J’en conclus qu’à défaut de posséder mes données, je dois devenir mes données elles-mêmes, mon propre disque dur en somme. À jauger l’émotion qui m’a parcourue à la simple consultation en ligne de mes datas recouvrées, je savais que cette greffe opérait depuis longtemps déjà.
Cinquième semaine
(Bonjour Mme,
Votre numéro de cas est le 50807. Le disque dur externe que vous recevez de notre part est crypté. Le mot de passe pour accéder à vos données est : jrQTSBHX
Lemmy Madder, Stellar Data Recovery®)
J’ai toujours ramassé des choses par terre : des cailloux, des branches, des chansons. De la main à la poche mes outils se sont sophistiqués. Mes micros ont prolongé mon geste, mes enregistreurs ont élargi la surface de ma mémoire. Et c’est depuis ces voix et ces sons glanés que je tisse de nouveaux récits, aussi discrets que celles et ceux qui les émettent.
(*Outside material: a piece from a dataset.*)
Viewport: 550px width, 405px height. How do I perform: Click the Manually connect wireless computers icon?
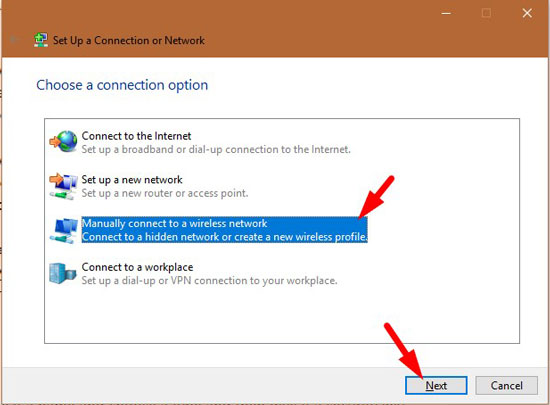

Dans son texte intitulé The Carrier Bag Theory of FictionTitre traduit : Ursula K. LE GUIN, "La théorie de la fiction-panier", 1986. , Ursula K. Le Guin formule que ce n’est pas tant le contenu de la poche qui importe mais la poche elle-même, le récipiendaire.
Se saisir d’une chose, parce qu’elle est utile, comestible ou belle, ramener cette chose-là à la maison, la ressortir pour la manger, la placer dans un temple ou la diffuser dans un poste de radio, voilà un geste humain séculaire qui devrait subsister au-delà des « ruines sophistiquées de nos rêves ».
La dépouille de mon ancien disque m’a été livré ce matin, j’observe sa coque vide. Dorénavant, Jeanne et Sophie logent dans un nouvel écrin.